For many families, the iconic spiral ham is as much a part of winter holiday parties as eggnog, mulled wine, and “Frosty the Snowman.” Ham can make a handsome addition to a dinner table—but as anyone who’s stuck a fork in a slab of it knows, it can also vary wildly in quality.
Kentucky-born Stephen Barber, executive chef of Farmstead at Long Meadow Ranch in California’s Napa Valley, is a self-professed “ham snob.” He hails from a region of Kentucky that’s part of a string of states known as the “ham belt,” so he grew up eating country hams (which he now cures on his own). Country hams are very salty, often require soaking before cooking, and are distinct from the more well-known city hams, including spiral-cut hams. As Barber says, “I’m not against the pre-sliced, spiral-sliced ham. I think it’s really convenient; I think that there are some good ones out there.” But there are some hammy traps afoot at the market, so here’s what he’d watch out for—and how he’d prepare a city ham for the holidays.
Look for Ham-Only Labels
City hams you spy in the grocery store are typically cured by submerging the meat in salt water solution for days or weeks. Sometimes they’re smoked, and often they’re sold fully cooked. Often, however, cheap hams are injected with a salt solution (or other preservatives and flavorings), which is a salting shortcut. Watch out for that, says Barber.

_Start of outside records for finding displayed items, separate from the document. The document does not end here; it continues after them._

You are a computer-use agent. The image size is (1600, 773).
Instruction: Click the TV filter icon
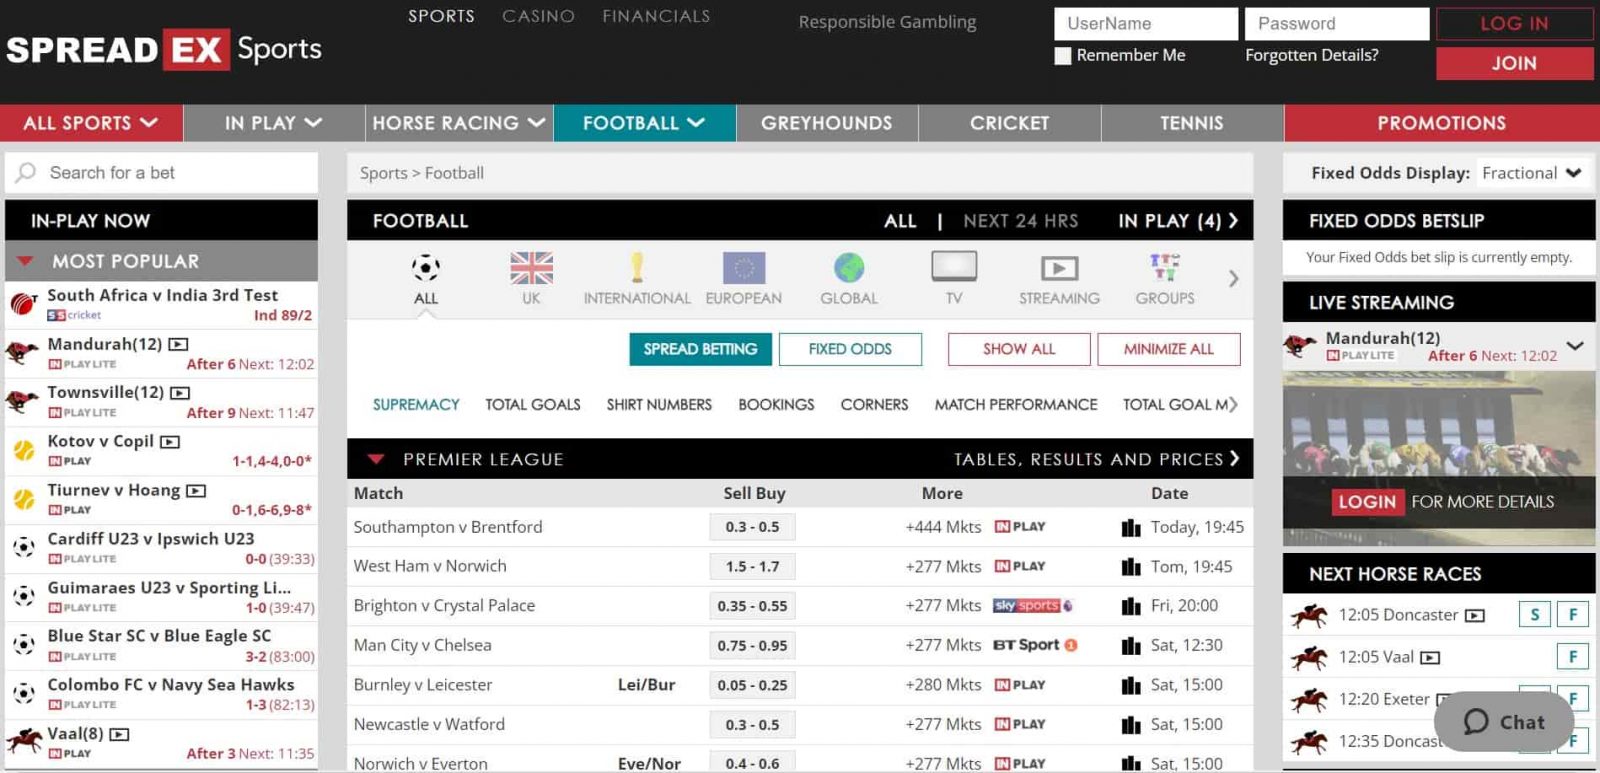pyautogui.click(x=954, y=267)
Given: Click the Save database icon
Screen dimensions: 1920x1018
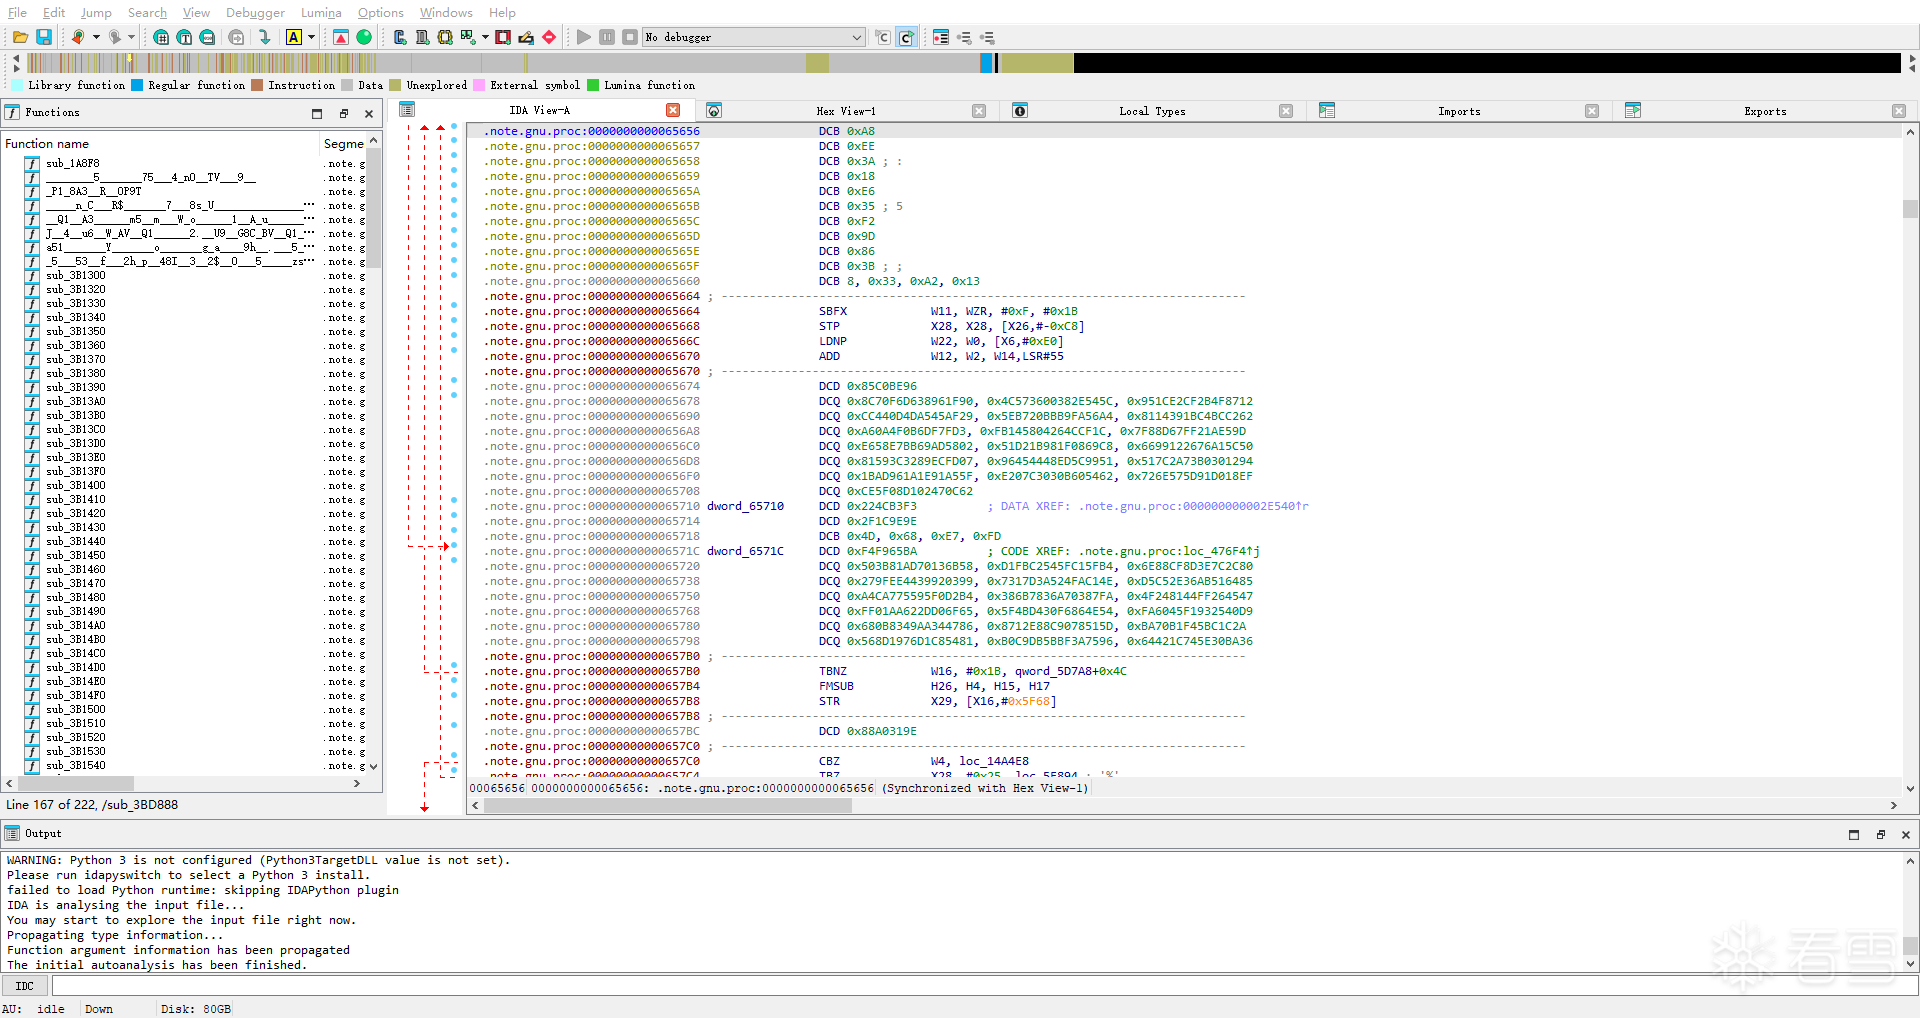Looking at the screenshot, I should (44, 37).
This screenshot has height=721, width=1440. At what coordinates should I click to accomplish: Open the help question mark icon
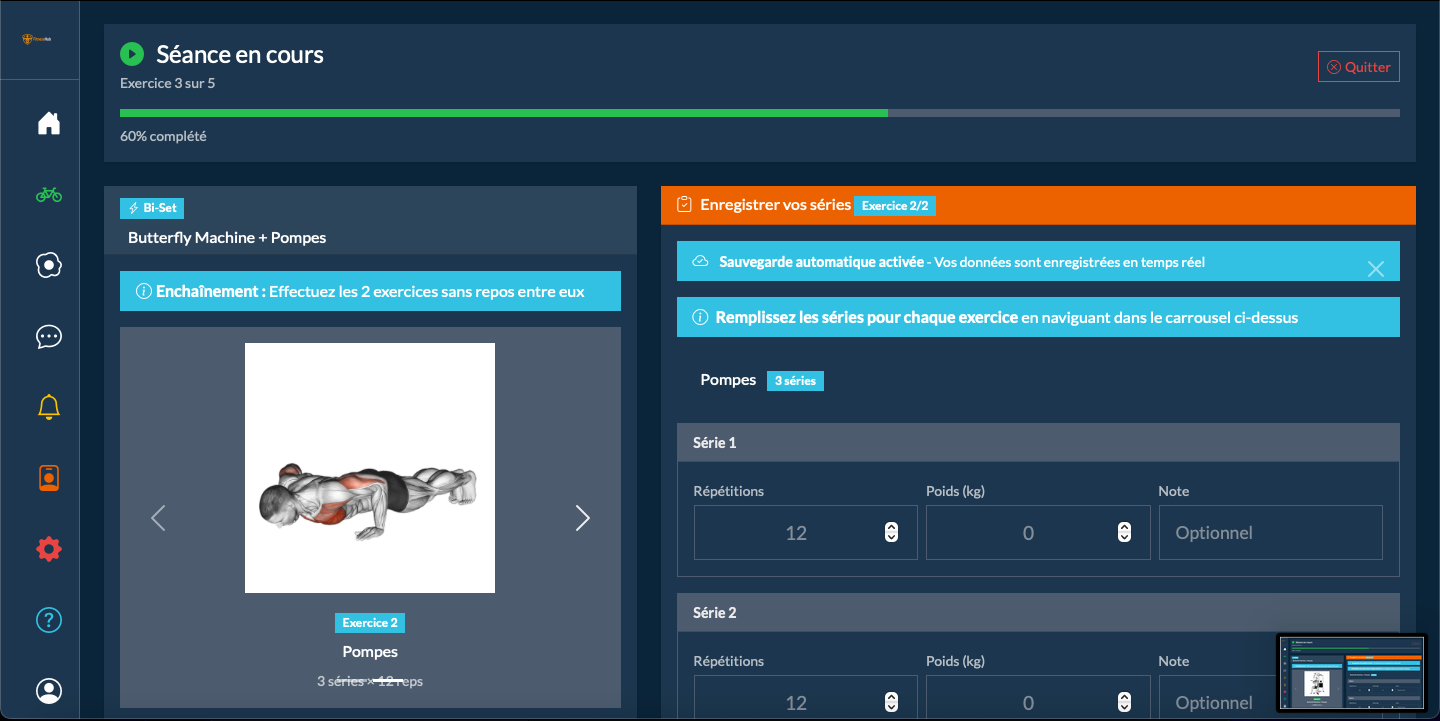coord(49,620)
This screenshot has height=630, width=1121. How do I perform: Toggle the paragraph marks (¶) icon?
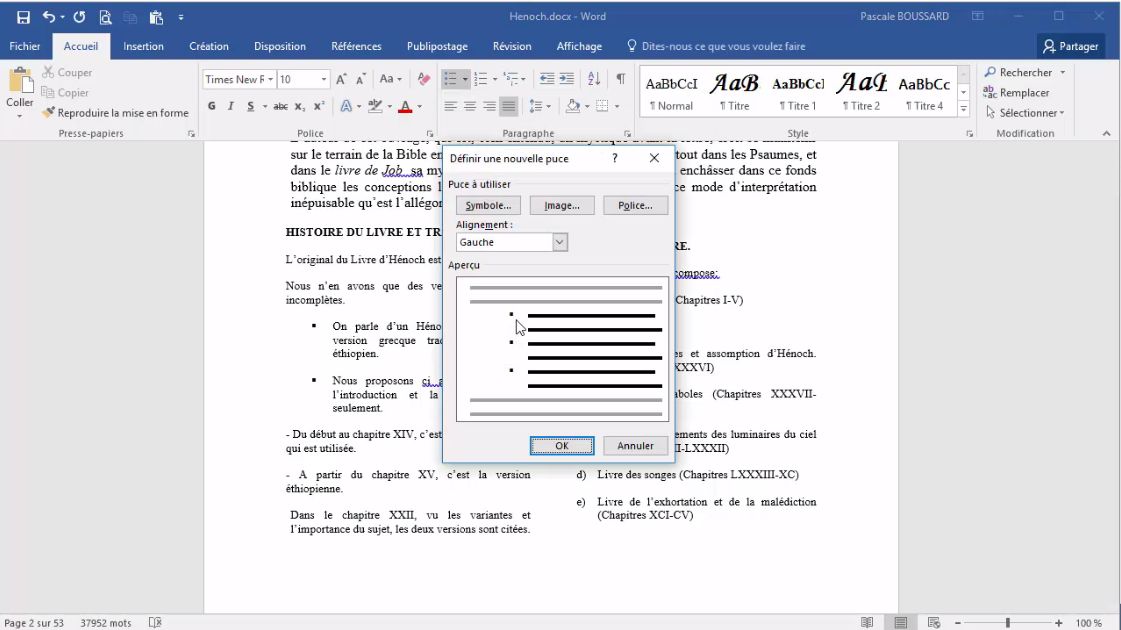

Ideally you want a ham with a label reading simply “ham.” Not “ham, water added” and definitely not “ham and water product.” (As this helpful primer from Serious Eats points out, the best of the hams will read “ham,” followed closely by “ham and natural juices.”)
Barber notes, “Some of these guys who make hams can pump [in] 20 percent of its weight in water, which is not what you want.”
“Look for something that’s bone-in and cooked on the bone instead of the ones that are de-boned and re-shaped,” suggests Barber, referring to ham crammed into a tin or pounded into a round ball. “You wonder how something got that shape.” Bone-in hams—though they’re trickier to slice—tend to lend an unctuousness to the ham itself in taste tests. Barber likes to reserve the bone. “Making collard greens or black-eyed peas or anything else after that with that bone is pretty awesome.”
Get it to room temperature
Though the USDA might quibble with this, Barber likes to get the ham get to room temperature before throwing it in the oven. “A big piece of meat like that should definitely be tempered at room temperature before throwing it in so it cooks evenly.”
Make Your Own Glaze
A city ham will generally be pre-cooked, and spiral-cut hams often come with “some sort of packet that you mix together.” Barber tosses those, instead using a homemade reduction of Dr. Pepper, bourbon, and brown sugar “that make a great glaze” when painted on the ham over mustard. (He pointed me to this Alton Brown recipe, which gilds the lily with a gingersnap cookie coating.) Don’t forget to score your ham so fat renders out, he adds, and so it looks good.
So long as you read the label and take a little time to add your own touch to a store-bought ham, you should be in good shape. One ham goes a long way at winter parties, so it takes a burden off the host, too!